Submitted by Geoffrey Bowers on
November 19, 2024
By Geoffrey Bowers

The Department of Chemistry and Biochemistry’s work transforming its assessment system was just published as a paper titled “A Programmatic Assessment System that Features Signature Assignments and a Longitudinal Rubric” in the Journal of Research and Practice in Assessment, with Professor Geoffrey Bowers, Professor Pamela Mertz, and Associate Dean & Professor Kelly Neiles sharing co-first authorship on the paper, and five additional department members named as authors on the paper.  The paper is the culmination of four-plus years of work as part of the National Science Foundation-sponsored Council on Undergraduate Research Transformations Project (NSF 16-25354).  The Department of Chemistry and Biochemistry and the Department of Psychology were selected from 24 total departments nationwide to participate in a study focused on developing a research-centric curriculum.  As part of that process, the Department of Chemistry and Biochemistry intentionally scaffolded its curriculum around newly defined program learning objectives and simultaneously re-envisioned its entire assessment system using a systems thinking approach.  As noted in the abstract, “Developing program-level assessment systems creates an opportunity for faculty to think deeply about their student learning objectives while creating structures that provide meaningful and actionable feedback.”  
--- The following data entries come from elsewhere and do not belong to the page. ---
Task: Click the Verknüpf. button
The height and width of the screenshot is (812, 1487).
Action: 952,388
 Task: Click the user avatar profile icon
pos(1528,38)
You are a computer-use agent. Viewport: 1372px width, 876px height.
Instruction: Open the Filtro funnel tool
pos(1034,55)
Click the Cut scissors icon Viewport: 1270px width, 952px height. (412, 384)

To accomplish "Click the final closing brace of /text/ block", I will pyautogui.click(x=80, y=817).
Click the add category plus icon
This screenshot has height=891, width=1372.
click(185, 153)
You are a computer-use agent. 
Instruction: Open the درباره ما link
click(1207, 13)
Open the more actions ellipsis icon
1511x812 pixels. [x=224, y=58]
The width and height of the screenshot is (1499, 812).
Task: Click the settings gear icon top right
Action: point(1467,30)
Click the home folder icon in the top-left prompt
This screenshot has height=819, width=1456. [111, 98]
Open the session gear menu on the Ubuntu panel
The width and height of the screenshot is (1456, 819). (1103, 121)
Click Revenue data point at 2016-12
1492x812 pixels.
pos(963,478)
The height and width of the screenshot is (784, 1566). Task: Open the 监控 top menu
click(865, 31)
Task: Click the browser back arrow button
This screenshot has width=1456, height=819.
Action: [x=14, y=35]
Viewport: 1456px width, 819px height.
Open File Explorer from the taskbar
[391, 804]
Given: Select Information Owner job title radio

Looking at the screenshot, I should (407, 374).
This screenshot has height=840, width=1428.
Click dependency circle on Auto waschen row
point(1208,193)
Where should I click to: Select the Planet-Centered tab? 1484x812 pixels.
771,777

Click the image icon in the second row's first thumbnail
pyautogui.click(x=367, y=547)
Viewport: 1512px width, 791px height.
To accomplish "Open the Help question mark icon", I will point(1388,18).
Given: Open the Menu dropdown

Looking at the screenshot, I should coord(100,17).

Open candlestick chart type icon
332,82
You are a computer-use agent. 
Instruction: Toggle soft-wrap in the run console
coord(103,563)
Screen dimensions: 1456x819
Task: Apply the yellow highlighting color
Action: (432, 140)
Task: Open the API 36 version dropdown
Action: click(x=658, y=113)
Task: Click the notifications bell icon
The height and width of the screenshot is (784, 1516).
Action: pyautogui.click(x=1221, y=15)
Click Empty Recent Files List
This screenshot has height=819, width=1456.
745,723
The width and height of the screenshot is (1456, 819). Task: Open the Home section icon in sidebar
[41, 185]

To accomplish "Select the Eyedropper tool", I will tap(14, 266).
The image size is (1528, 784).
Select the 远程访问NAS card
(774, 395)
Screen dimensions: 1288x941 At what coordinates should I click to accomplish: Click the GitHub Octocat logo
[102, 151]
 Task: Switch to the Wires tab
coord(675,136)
The paper describes how the department used a backward design process to enable the faculty to discuss their curriculum and identify in-class signature assignments that provide assessment data.  At the same time, the systems thinking approach helped faculty integrate their course, program, and institutional assessments. The resulting programmatic assessment system facilitates longitudinal tracking of individual students and cohorts using a rubric that maps signature assignments within courses onto the program learning objectives. Each semester, stakeholders analyze the student learning evidence and use those data to drive curricular reform at the course and program levels.

There is an accompanying paper on the use of systems thinking in assessment design, “A Systems Thinking Approach Toward Meaningful Program Assessment” available open access through the ChemRXIV server.  Lessons and work from the department are also featured in the book Transforming Academic Culture and Curriculum, Routledge Press, Malachowski, Ambos, Karukstis, Kinzie, and Osborn (eds).